This works on turbos and it was done this way (waste gates). On supercharger aircraft you have a mechanic coupling (or fluid in case of the DB60X), where you have no dump valves in the proper places.

 

Or I don't quite understand what your father means...

[Guest deleted@134347]

could it be that your farther confused 2 different technologies? In lament's terms the turbo wastegate is part of the system that is used to build up and release excessive pressure from the exhaust gasses, with the main focus being the reduction of the initial spin-up lag of the compressor (i.e. at low engine rpm's the turbo rpms are low as well without the additional pressure system). But in general the turbo spin depends on the input exhaust gas pressure.

 

The supercharger, however, operates using a different principle and requires a direct drive between the engine's rotational part (crankshaft) and a compressor. In cars it's a belt driven transfer system. The challenge with superchargers (as you can see on vvs fighters going above 3k) is that with a direct drive there's no way to adjust the speed of the super charger, hence the vvs introduced a second gear to their SC for the high altitude flight, so the SC spins much faster and compresses whatever air is left near it at high altitude.

 

The Mercedes-Benz introduced a new way to rotate the compressor, which is via this hydraulic coupling, and without any involvement of exhaust gases. The idea is that it's no longer driven by the 'crankshaft' but by oil pressure pumped in to it. Because you can regulate oil pressure using the oil pump rotation you can therefore infinitely regulate the supercharger speed via this 'hydraulic' energy transfer.

 

There's no gas pressure anywhere in this system, other than the output compressed air.

 

You can read it up in this doc:

 

https://www.google.com/url?q=https://www.flightglobal.com/FlightPDFArchive/1942/1942%20-%200810.PDF&sa=U&ved=0ahUKEwianpb03bPeAhWQr1kKHR3ADokQFggUMAA&usg=AOvVaw0Jel4MYeK0aW3MyguYptk_

Edited November 1, 2018 by moosya

[[TWB]Sauerkraut-]

1 hour ago, moosya said:

 

There's no gas pressure anywhere in this system, other than the output compressed air.

 

 

Right, that's what he was referring to. He was talking about a dump valve between the supercharger and the intake manifold. He was NOT talking about anything to do with a turbocharger.

 

--------------------------------------------------------------------------------------------------------

 

High pressure air                    ---------------->                  Air is now at a lower pressure

from supercharger                                                      (Safe for engine to use)

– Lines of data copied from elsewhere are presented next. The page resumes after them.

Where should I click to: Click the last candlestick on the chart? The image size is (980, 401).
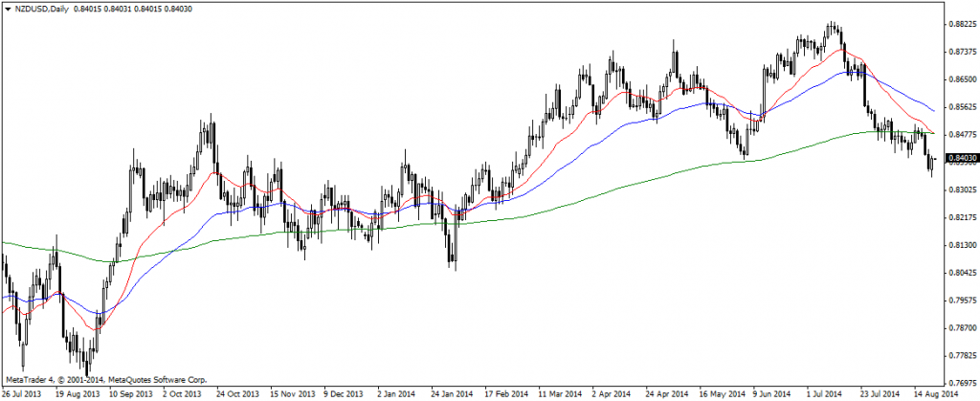(x=934, y=165)
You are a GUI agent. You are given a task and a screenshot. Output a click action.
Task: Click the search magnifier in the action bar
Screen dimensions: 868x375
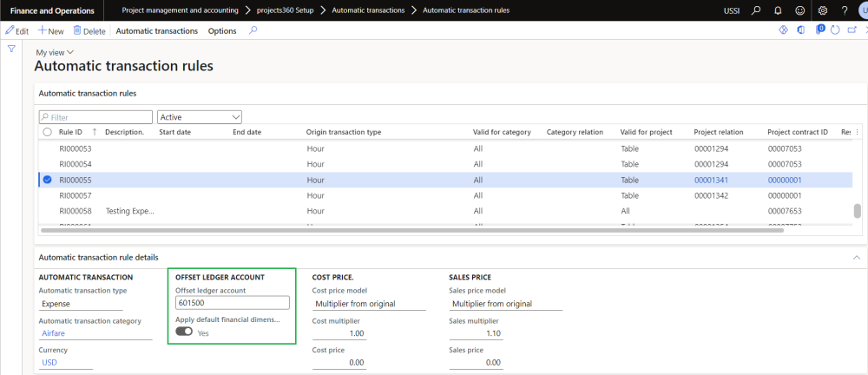point(253,30)

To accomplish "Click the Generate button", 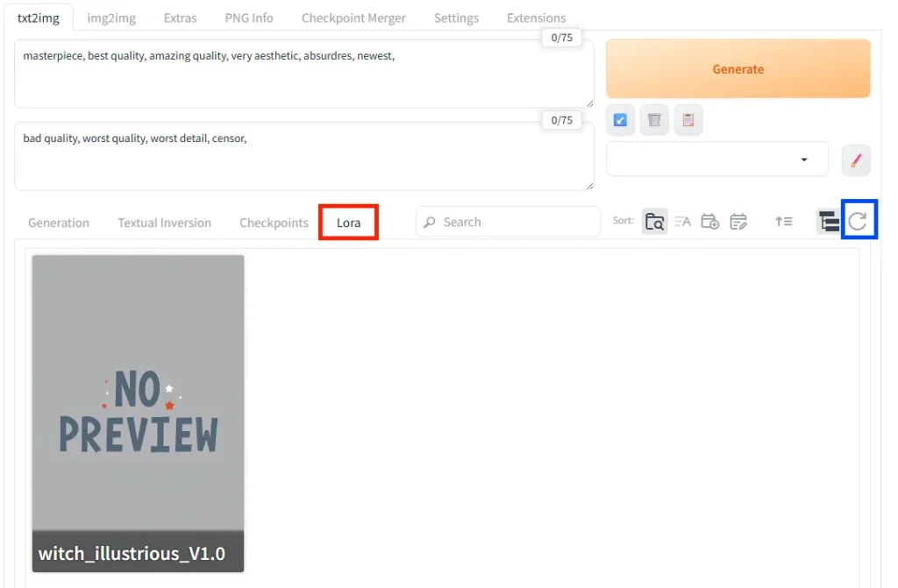I will point(738,68).
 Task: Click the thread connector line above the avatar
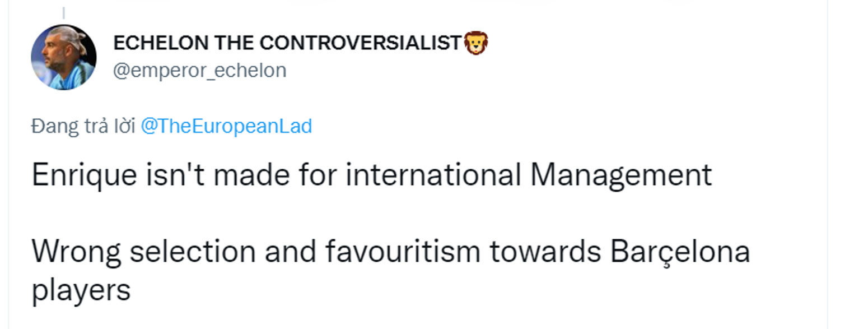tap(63, 13)
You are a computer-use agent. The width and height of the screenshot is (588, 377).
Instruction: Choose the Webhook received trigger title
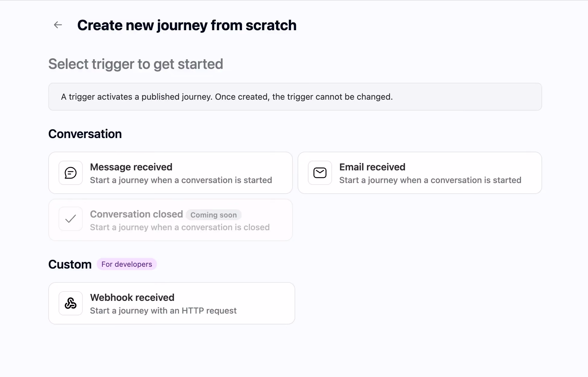[x=132, y=298]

                                                 Dump valve       

-------------------------------------------------\    /  \----------------------------------------------

                                                         \        \        (Dump valve allows some air to leave, so the pressure on the right side of the valve will be lower than on the left side)

                                                           \         \

 

The problem with optimizing a supercharger at any given altitude is that below that altitude, you have to throttle the engine in order to prevent the supercharger from overboosting your engine.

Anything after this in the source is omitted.